Melanoma in situ is the most frequent stage, when the tumour is limited to the outer layer of the skin and has not spread. Surgery is done to remove the melanoma and the surrounding skin, which completes the treatment. The prognosis is excellent.

Stage 1

These are very early melanomas. Depending on the severity, a sentinel lymph-node biopsy is sometimes suggested. Treatment also includes a local re-excision.

Stage 2

The tumour is more advanced and is deeper in the skin. A sentinel lymph-node biopsy is usually suggested. After surgery there is a moderate risk of recurrence or spread to another part of the body because of the depth of the tumour.

Stage 3

The melanoma has spread to nearby lymph nodes; these are removed in treatment.

Stage 4

This is an advanced stage of melanoma. The cancer has spread to another part of the body such as the lungs, liver, brain or abdomen. This situation is rare.

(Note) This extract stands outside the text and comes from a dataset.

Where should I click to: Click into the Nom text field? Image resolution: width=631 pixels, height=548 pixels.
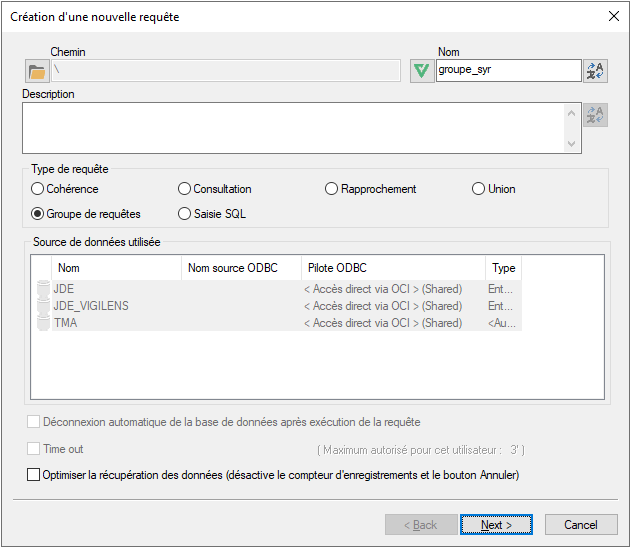point(509,71)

For Stages 3 and 4, post-surgical treatment focuses on preventing the cancer from coming back and on killing the cancer cells in the body. The following treatments, used alone or in combination, may be prescribed.

Chemotherapy 
Chemotherapy drugs are often used to treat local recurrence, advanced melanoma that has spread or to control the symptoms of advanced melanoma. Side-effects can include nausea and vomiting, fatigue and hair loss. Chemotherapy can also increase the risk of infection for a time after treatment.

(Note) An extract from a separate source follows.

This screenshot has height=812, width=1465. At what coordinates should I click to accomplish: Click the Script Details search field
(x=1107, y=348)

Biological therapy (or immunotherapy)
Biological therapy boosts the immune system to help the body act against cancer cells. These drugs target specific types of cells and, less frequently, damaged normal cells. Side-effects of biological therapy can include fatique, fever or chills, rashes or reactions at the injection site. Biological therapies used to treat melanoma include interferon and interleukin-2, ipilimumab, nivolumab and pembrolizumab

Targeted therapy
Targeted therapy involves treatment for patients whose melanoma has specific genetic changes such as a BRAFV600 mutation. Such mutations are found by testing samples of a patient’s tumour. The MEK gene works together with BRAF gene. MEK inhibitors help BRAF inhibitors to fight tumor cells. Currently approved targeted therapies in Canada include vemurafenib, dabrafenib and trametinib. Some side-effects of targeted therapy may include skin toxicities, fevers and chills, eye problems, diarrhea and heart problems. Several new targeted therapies are being evaluated in clinical trials.

Radiation therapy
Radiation therapy uses high energy x-rays or other types of radiation to kill cancer cells or stop them from growing. It is sometimes used after surgery to relieve or control symptoms, or to treat melanoma that has spread to the brain.

Radiation therapy damages both normal cells and cancer cells in its path. Side-effects depend on the area treated, and may include skin redness or irritation and fatigue. In stage III melanoma, radiation may be used after surgery to prevent spread and recurrence. In stage IV disease, radiation may help control symptoms.